The final full chapter, on Los Angeles in 1950-2000, will inevitably be the most real to many readers, from their own memories and the global influence of Hollywood. Starting with Evelyn Waugh and yearnings for British English, Bailey explores the influence of Disney and the wholesale export of American English in movies. He then passes through beach culture, Valspeak, and the assimilation to English of most multilingual communities, before ending with ongoing proposals to make American English the official language of the US.

The text concludes with a brief epilogue.

There are unobtrusive but valuable footnotes throughout the book, and 14 pages of references to ensure that we are pointed in very many right directions for further reading. The single, general index is good, but as ever I wish that we could have had an index of words whose origins are mentioned in the text. It is also a shame that the opportunity of this paperback edition was not used to correct a minor misprint, in the name of John Jacob Astor on page 126.

Opinion

Like others who do not just know but thoroughly understand their subject, Professor Bailey has left us with a fascinating, eminently readable, and deeply insightful account of the history of American English. Its narrative has been carefully honed over decades of research, and teaching, each etymology and glimpse of American history selected to build its coherence.

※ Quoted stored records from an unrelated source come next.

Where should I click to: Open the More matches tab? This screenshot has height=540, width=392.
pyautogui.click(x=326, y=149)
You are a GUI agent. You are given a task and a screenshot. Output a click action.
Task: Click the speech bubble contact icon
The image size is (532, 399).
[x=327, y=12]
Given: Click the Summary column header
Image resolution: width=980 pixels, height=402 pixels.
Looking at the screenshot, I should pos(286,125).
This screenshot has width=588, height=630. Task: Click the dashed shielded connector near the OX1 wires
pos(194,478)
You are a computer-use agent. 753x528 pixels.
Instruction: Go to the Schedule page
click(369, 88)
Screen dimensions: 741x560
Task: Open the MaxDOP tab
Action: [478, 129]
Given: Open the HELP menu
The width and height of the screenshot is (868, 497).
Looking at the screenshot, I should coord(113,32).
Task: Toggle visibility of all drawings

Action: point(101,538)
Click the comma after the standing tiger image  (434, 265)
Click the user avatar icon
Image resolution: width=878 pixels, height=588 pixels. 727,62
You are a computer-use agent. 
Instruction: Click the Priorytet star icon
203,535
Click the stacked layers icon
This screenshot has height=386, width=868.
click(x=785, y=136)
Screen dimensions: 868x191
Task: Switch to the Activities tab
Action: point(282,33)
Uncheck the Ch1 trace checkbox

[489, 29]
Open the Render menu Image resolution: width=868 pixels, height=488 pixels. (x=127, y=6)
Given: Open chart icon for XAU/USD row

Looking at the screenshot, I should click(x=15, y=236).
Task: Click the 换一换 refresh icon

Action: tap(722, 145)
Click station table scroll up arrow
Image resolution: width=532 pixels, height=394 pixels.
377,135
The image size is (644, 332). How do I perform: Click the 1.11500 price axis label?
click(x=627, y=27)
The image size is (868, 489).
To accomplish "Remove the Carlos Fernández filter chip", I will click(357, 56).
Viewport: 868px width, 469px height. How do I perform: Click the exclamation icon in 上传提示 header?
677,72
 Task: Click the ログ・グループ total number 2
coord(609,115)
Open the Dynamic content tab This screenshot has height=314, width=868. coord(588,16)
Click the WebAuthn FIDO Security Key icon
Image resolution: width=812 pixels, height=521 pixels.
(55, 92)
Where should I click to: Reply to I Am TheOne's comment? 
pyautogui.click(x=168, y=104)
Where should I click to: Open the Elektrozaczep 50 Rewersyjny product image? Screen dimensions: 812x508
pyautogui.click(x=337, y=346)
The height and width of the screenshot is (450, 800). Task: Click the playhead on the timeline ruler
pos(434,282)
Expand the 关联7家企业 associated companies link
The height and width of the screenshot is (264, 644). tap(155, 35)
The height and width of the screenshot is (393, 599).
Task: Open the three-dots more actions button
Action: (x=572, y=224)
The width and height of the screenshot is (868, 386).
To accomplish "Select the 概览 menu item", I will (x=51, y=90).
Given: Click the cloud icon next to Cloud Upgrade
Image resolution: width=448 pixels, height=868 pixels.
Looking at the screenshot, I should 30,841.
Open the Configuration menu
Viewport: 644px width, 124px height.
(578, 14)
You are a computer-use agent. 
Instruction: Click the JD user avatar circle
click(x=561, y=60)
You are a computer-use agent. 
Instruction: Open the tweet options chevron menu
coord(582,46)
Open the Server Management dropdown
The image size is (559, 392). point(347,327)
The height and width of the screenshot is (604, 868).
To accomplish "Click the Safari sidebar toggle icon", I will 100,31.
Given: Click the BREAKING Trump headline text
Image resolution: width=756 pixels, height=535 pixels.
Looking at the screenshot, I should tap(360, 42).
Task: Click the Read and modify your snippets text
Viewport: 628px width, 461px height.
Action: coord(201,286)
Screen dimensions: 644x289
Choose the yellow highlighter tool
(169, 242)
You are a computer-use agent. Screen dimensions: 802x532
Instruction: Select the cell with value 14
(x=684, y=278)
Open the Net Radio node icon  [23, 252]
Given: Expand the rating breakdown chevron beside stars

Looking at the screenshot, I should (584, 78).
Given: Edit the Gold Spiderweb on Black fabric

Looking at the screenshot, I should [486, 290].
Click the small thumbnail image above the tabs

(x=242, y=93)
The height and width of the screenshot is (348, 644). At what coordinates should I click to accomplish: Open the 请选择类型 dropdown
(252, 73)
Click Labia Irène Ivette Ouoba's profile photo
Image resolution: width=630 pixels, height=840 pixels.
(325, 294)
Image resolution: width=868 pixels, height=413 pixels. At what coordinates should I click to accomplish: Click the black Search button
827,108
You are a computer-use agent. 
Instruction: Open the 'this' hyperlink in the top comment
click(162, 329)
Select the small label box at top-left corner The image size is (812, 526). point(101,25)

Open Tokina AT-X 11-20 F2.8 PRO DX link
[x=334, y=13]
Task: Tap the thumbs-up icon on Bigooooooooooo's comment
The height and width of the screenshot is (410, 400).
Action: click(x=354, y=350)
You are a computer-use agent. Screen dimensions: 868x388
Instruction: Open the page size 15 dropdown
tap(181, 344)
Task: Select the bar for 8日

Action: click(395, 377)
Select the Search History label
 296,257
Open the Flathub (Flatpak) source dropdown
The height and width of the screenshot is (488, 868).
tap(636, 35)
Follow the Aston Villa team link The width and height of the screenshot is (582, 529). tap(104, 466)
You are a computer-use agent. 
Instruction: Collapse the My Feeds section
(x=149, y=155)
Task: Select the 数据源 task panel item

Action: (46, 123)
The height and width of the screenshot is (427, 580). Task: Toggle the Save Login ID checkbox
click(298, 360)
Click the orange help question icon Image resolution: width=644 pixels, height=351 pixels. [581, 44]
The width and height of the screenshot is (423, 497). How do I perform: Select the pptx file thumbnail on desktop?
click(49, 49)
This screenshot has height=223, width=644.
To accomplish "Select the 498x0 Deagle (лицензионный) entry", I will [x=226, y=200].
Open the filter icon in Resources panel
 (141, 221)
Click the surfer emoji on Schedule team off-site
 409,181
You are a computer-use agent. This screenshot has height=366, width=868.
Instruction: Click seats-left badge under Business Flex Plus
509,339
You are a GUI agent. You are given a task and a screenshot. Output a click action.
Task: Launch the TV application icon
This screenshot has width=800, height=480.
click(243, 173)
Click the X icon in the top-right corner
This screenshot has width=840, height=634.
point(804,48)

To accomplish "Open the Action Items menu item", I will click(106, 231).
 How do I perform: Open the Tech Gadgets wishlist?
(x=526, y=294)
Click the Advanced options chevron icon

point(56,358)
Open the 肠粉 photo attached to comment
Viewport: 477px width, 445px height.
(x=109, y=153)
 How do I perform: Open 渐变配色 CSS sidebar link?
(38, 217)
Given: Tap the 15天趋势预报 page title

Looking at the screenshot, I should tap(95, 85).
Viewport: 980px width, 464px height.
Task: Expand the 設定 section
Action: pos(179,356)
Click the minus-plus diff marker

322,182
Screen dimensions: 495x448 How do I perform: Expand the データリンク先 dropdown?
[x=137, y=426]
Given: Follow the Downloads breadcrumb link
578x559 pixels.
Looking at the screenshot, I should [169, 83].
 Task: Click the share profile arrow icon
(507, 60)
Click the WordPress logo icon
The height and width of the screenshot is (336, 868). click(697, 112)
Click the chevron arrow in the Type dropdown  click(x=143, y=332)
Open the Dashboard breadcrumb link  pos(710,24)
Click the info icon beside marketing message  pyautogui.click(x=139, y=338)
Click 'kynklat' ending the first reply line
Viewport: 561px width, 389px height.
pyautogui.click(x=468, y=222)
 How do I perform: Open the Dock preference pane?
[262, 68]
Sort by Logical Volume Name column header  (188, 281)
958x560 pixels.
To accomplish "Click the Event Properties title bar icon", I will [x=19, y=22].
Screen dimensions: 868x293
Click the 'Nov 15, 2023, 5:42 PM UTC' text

Had he attempted a precis of a much more detailed description, darting around time and locations, this would so readily have become cerebral spaghetti. By focussing on eight locations and periods, he has not only achieved this daunting task, but has given us the clearest possible understanding of where most of English has relatively recently been, and how and why it has got where it is now.

If most great men are only known by brief epitaphs, I hope that Professor Bailey will be known by this book. It is the one book on American English that every English speaker – American, British, Australian, or wherever – should read.